Il existe aussi d’autres déformations à ne pas confondre avec l’hallux valgus, comme l’oignon du tailleur, ou bunionette, situé du côté du 5e orteil. Une douleur latérale externe du pied ne correspond donc pas au même mécanisme qu’une bosse à la base du gros orteil, même si le mot “oignon” est parfois employé dans les deux cas.
Que faire pour soulager et quand demander un avis médical
Les premières mesures visent surtout à diminuer les frottements et à améliorer le confort.
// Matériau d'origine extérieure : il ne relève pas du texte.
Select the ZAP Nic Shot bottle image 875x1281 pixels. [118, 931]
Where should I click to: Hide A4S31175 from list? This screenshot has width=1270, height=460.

Elles ne remplacent pas un diagnostic si la déformation s’aggrave, mais elles peuvent réduire nettement la gêne au quotidien.
| Situation | Mesure utile | Objectif |
|---|---|---|
| Bosse sensible dans la chaussure | Choisir des chaussures souples et extensibles à l’avant-pied | Limiter le frottement et la pression |
| Callosités ou durillons | Faire évaluer les appuis, notamment par un podologue | Réduire les zones de surcharge |
| Douleur persistante ou déformation qui progresse | Consulter un médecin généraliste, un podologue ou un spécialiste du pied | Confirmer le diagnostic et discuter des options |
| Gêne importante à la marche | Demander un avis spécialisé, parfois orthopédique | Évaluer l’intérêt d’une prise en charge plus poussée |
Les bons réflexes de chaussage
Privilégiez des chaussures avec un avant-pied assez large, une matière souple et aucune couture rigide au niveau de la bosse. Les modèles extensibles à l’avant-pied sont souvent mieux tolérés. À l’inverse, les chaussures pointues, très serrées ou à talons hauts risquent d’augmenter la pression sur l’articulation et d’entretenir l’irritation.
Il peut être utile d’alterner les paires et d’observer celles qui déclenchent la douleur. Si une chaussure provoque systématiquement rougeur, chaleur ou irritation, elle entretient probablement le problème, même si elle semble adaptée en longueur. Le confort se joue aussi sur la largeur, la souplesse et la manière dont le pied se pose à l’intérieur.
Quand la chirurgie entre en discussion
La chirurgie n’est pas la première réponse à un oignon au pied simplement visible. Elle peut être évoquée lorsque la douleur, la déformation ou la gêne fonctionnelle deviennent importantes malgré les mesures de confort. La décision dépend du niveau de douleur, de l’impact sur la marche, du chaussage, de l’état des autres orteils et de l’examen clinique.
Un avis médical est particulièrement indiqué si la douleur augmente, si la bosse devient rouge et chaude de façon répétée, si les chaussures adaptées ne suffisent plus ou si vous modifiez votre manière de marcher pour éviter l’appui. Plus l’évaluation est précoce, plus il est facile de distinguer ce qui relève du confort, de la prévention ou d’un traitement spécialisé.